The relentless boom in tourist apartments in Spain is squeezing out locals from the housing market, particularly in holiday hotspots.
That was the takeaway from a talk by Angel Gavilan, chief economist at the Bank of Spain, during the first-ever INE-IEGD-CSIC summit on tourism statistics.
According to the Bank, tourism’s explosive rebound is bringing with it some ‘negative externalities’.
Chief among these is the shrinking availability of rental homes for residents in hot zones like the Costa del Sol.
In Marbella, for example, tourist lets now make up more than 60% of the total housing supply, and over 50% in its outskirts.
The concerning figures come amid increasing reports of people sleeping in tents on Marbella beaches. Photos shared online this week showed multiple tents pitched up on La Bajadilla beach.
The numbers are nearly as stark in Malaga city, where Airbnb-style properties represent over 20% of housing in the centre, and again, over 50% outside it.

Nationally, some areas are even worse off: in the outskirts of Elche (Alicante), the proportion hits nearly 70%, according to data from Spain’s National Statistics Institute and the Bank of Spain, comparing 2023 tourist housing with the last residential rental figures from 2021.
Also showing signs of strain are the outskirts of Gijon, Mallorca, Vigo, Alicante, and Santander, all clocking in above 20%.
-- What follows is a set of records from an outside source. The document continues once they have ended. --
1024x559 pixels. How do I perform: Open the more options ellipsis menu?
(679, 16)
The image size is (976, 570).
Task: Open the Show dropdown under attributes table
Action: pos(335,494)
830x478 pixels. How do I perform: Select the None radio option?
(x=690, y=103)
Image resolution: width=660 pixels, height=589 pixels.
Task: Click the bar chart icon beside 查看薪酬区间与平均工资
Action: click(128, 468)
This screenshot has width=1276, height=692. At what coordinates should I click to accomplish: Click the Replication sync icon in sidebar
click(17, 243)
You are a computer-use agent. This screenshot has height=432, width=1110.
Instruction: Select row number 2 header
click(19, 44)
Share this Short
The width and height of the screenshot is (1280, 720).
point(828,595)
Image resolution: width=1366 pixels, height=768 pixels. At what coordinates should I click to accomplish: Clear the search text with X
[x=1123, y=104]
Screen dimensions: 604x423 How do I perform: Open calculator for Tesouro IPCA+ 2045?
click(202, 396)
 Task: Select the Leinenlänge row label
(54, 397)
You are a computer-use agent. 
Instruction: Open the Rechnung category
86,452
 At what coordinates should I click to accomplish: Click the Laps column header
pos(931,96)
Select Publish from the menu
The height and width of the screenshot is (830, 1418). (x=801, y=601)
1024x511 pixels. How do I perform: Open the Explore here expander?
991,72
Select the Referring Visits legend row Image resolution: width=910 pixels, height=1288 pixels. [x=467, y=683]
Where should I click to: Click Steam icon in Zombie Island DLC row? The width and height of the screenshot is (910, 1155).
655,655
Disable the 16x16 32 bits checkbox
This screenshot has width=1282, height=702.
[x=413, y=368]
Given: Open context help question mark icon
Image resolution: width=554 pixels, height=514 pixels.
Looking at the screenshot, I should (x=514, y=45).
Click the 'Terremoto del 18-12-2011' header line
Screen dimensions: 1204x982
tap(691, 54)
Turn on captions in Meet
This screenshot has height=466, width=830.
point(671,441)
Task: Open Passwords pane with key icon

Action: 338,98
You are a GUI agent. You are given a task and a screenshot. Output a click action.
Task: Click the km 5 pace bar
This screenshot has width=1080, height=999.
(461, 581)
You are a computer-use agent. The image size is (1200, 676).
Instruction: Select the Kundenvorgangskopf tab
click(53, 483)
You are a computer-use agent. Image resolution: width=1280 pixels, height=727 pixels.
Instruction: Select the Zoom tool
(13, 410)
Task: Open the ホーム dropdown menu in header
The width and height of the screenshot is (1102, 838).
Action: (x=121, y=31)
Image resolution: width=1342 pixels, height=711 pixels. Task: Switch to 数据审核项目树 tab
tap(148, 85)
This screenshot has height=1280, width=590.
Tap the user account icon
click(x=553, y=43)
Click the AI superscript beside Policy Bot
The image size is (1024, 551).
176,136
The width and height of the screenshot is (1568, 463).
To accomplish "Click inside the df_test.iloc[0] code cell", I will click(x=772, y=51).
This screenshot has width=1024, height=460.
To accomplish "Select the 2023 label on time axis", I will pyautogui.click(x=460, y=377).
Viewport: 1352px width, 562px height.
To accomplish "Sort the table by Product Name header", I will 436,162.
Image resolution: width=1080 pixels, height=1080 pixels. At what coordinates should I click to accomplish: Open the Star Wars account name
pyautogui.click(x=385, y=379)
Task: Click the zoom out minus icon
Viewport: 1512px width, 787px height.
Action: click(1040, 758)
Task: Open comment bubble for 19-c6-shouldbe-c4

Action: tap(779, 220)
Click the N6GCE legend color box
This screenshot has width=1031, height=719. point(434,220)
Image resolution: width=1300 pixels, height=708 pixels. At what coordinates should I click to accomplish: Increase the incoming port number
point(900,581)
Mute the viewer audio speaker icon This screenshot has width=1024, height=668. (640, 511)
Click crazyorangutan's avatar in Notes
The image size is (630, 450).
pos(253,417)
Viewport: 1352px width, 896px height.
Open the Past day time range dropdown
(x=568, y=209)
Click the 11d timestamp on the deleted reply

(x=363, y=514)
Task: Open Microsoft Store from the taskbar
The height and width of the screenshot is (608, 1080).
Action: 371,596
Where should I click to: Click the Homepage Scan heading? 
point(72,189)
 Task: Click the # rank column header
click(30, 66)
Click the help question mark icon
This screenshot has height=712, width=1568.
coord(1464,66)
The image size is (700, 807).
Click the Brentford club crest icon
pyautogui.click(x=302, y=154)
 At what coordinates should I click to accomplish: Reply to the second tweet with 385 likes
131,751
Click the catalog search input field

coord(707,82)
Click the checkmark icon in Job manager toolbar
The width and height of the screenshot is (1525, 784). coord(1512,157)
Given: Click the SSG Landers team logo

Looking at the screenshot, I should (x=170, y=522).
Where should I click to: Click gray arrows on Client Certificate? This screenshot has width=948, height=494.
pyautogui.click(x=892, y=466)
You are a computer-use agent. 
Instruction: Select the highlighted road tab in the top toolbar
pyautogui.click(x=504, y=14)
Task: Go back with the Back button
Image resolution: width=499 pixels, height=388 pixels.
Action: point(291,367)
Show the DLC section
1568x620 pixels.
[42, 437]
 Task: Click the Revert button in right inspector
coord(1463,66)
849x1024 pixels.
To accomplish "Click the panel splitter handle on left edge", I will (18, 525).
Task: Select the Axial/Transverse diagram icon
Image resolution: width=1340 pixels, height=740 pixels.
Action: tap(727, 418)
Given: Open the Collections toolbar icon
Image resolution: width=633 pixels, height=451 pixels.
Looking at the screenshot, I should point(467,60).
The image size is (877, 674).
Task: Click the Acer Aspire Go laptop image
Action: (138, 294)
Local authorities, meanwhile, are still scrambling to respond. Marbella’s City Council announced in February the creation of a registry for tourist flats and plans for a future ordinance to limit the conversion of commercial premises into vacation rentals – but it ruled out capping their total number.
In Malaga, Mayor Francisco de la Torre floated a so-called ‘global moratorium’ on new tourist licenses back in March, although this has yet to be clarified nor approved (although there is a ban on new tourist flat licences over the next three years).
Foreign buyers making matters worse
On top of the tourist rental surge, the Bank of Spain points to a rising tide of foreign buyers snapping up properties.
In 2024, over 25% of all home sales in the Balearic Islands were made by non-resident foreigners.
The Valencian Community and Canary Islands weren’t far behind, both at or near 20%. Even in regions like Murcia (15%) and Andalucia (10%), foreign demand is reshaping local markets. Nationwide, foreigners made up around 8% of buyers last year.
The report also flags other pressures tourism is placing on the country, including urban congestion, resource depletion, and a housing market increasingly skewed towards non-residents.
Yet amid the warning signs, tourism remains a juggernaut. Gavilan noted it has bounced back to pre-pandemic levels, contributing over 12% to GDP and employment – roughly where it stood in the 2016–2019 period.
But the Bank warns of deep-rooted problems: sluggish productivity, weak investment, and a reliance on low-paid, low-skilled labor – often young or foreign.
Still, there are bright spots. The sector is diversifying both geographically and seasonally, hotel quality is improving, and tourism’s contribution to the current account surplus is growing.
Spain, for now, holds onto its crown as the world’s number-two tourist magnet behind France, and remains one of the Mediterranean’s most competitive markets, at least according to the World Economic Forum.